== Vorliegender Text
Wenn die UN-Helfer nach Minova kommen, stoßen sie auf ausgehungerte Überlebende von Massakern aus Kongos neuestem Krieg. Ortstermin in einem Vertriebenenlager.

Ruhe nach der Flucht: Beatrice Malenda in Minova. Bild: Simone Schlindwein

MINOVA taz | Beatrice Malenda lässt ihr Bündel fallen und sinkt erschöpft ins Gras. Nothelfer eilen ihr entgegen, reißen Packungen mit Energiekeksen auf und drücken sie der Frau in die Hand.

Vorsichtig beißt sie in den Keks, der sofort zerkrümelt. Zaghaft fängt sie an zu kauen. Nach ein paar Bissen löst sich der abgekämpfte Gesichtsausdruck: „Ich hatte solchen Hunger“, seufzt sie und beäugt neugierig den Keks in ihrer Hand, der, so erklären die Helfer des UN-Welternährungsprogramms (WFP), in ihrem Magen wie ein Schwamm aufgehen und ein Sättigungsgefühl erzeugen soll: knapp 1.000 Kalorien, Vitamine, Mineralien und Eiweiß.

Beatrice Malenda ist etwa Mitte 40, sie trägt einen bunten Wickelrock, Hemd und ein blaues Kopftuch. Ihre Habseligkeiten schleppte sie in einem Bündel auf dem Rücken, das jetzt neben ihr im Gras liegt, Kochtöpfe, Wasserkanister, Kleidung – hastig zusammengepackt, als Malenda Hals über Kopf die Flucht ergriff.
====
== Erfasste Daten
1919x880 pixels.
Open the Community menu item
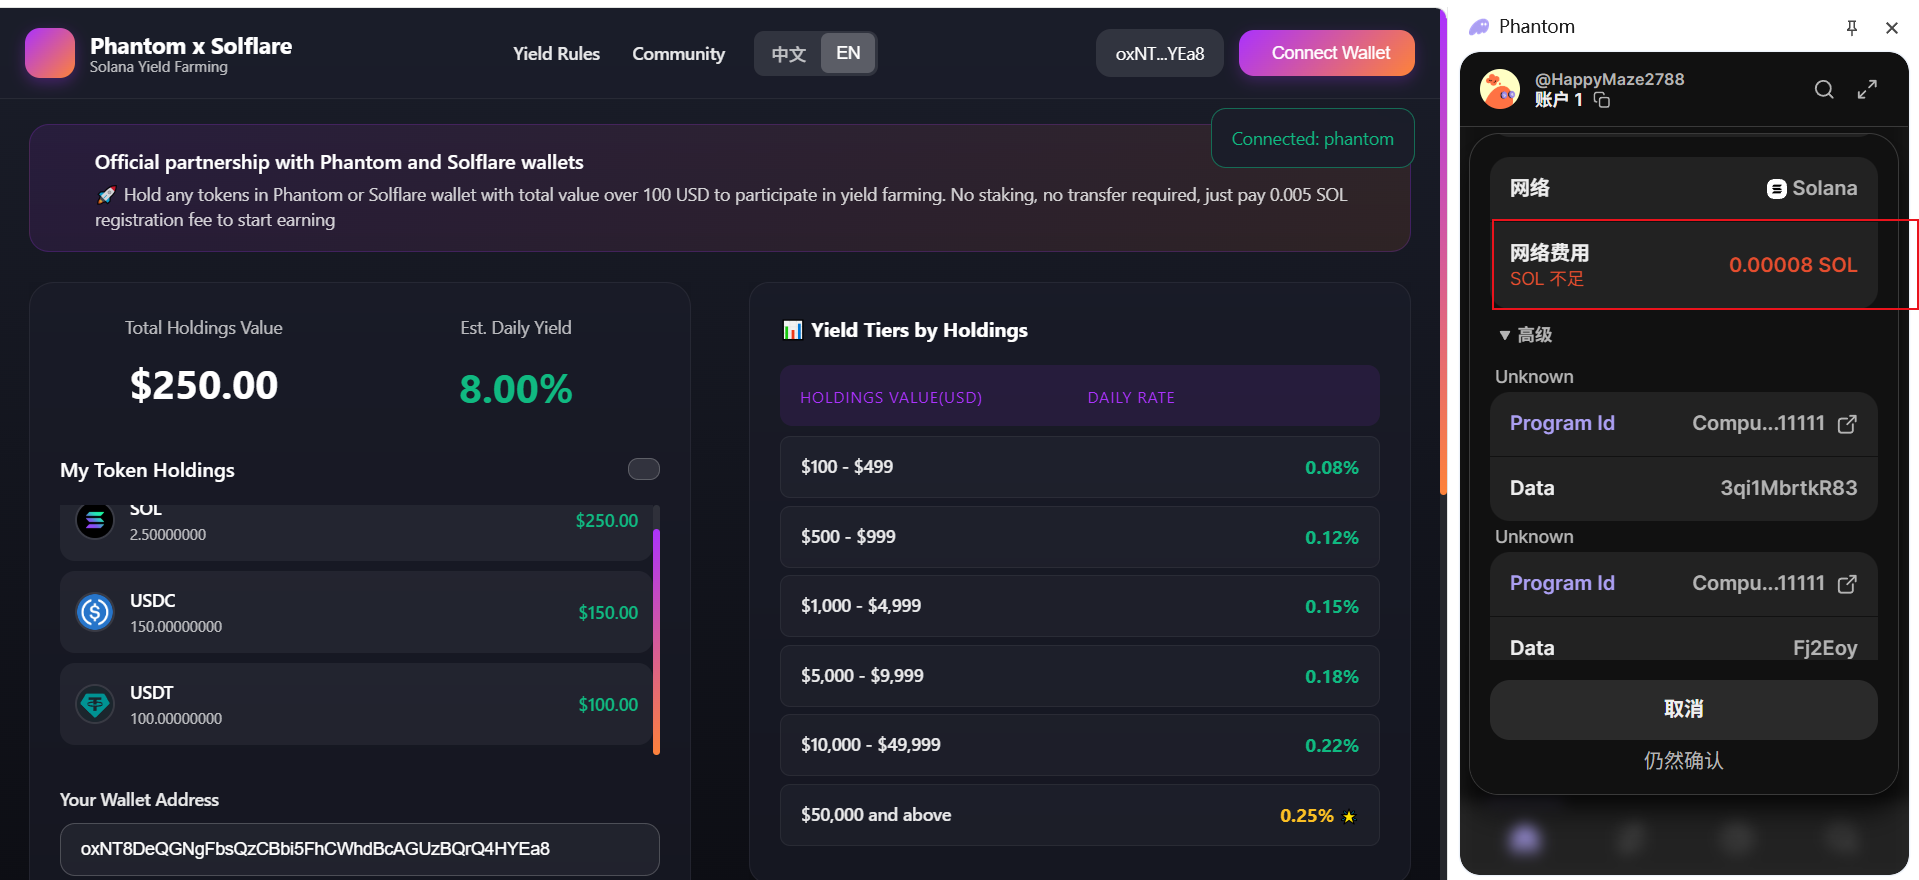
====
▶ Aufgaben
• A. Entnimm dem Bericht aus Minova wörtlich die Passage, die mit „Ruhe nach der“ anfängt und mit „in die Hand.“ aufhört.
• B. Was trug Beatrice Malenda laut dem Bericht aus Minova in ihrem Bündel bei sich?
• C. Führe den Bericht aus Minova im Anschluss an seinen letzten Satz weiter.

▶ Lösungen
• A.
Ruhe nach der Flucht: Beatrice Malenda in Minova. Bild: Simone Schlindwein

MINOVA taz | Beatrice Malenda lässt ihr Bündel fallen und sinkt erschöpft ins Gras. Nothelfer eilen ihr entgegen, reißen Packungen mit Energiekeksen auf und drücken sie der Frau in die Hand.

• B. Kochtöpfe, Wasserkanister und Kleidung.

• C.
Konfliktparteien

Armee gegen Rebellen: In der Vulkankette an der Grenze zwischen Kongo und Ruanda nordöstlich von Goma bekämpft Kongos Armee desertierte Militäreinheiten unter dem Kommando von Tutsi-Generälen, die eine Rebellenbewegung namens M23 gegründet haben. Zehntausende Menschen sind in dieser Region auf der Flucht.

Milizen gegen Milizen: Weil die Armee mit der M23 beschäftigt ist, können sich im Landesinneren der beiden Kivu-Provinzen westlich vom Kivu-See ethnische Milizen breitmachen. Sie bekämpfen sich durch wechselseitige Massaker an der jeweils feindlichen Zivilbevölkerung. Hunderttausende sind in dieser Region auf der Flucht. (dj)

„Ich war drei Tage unterwegs“, berichtet sie. Wie die meisten Vertriebenen in Minova stammt sie aus dem Dorf Ufamando, 70 Kilometer nordwestlich tief in der ostkongolesischen Provinz Nord-Kivu gelegen. Drei Tage ist sie über die Berge hinweg durch den Dschungel geirrt, auf der Flucht vor den Milizen, die ihre Hütten niedergebrannt, ihre Nachbarn massakriert haben.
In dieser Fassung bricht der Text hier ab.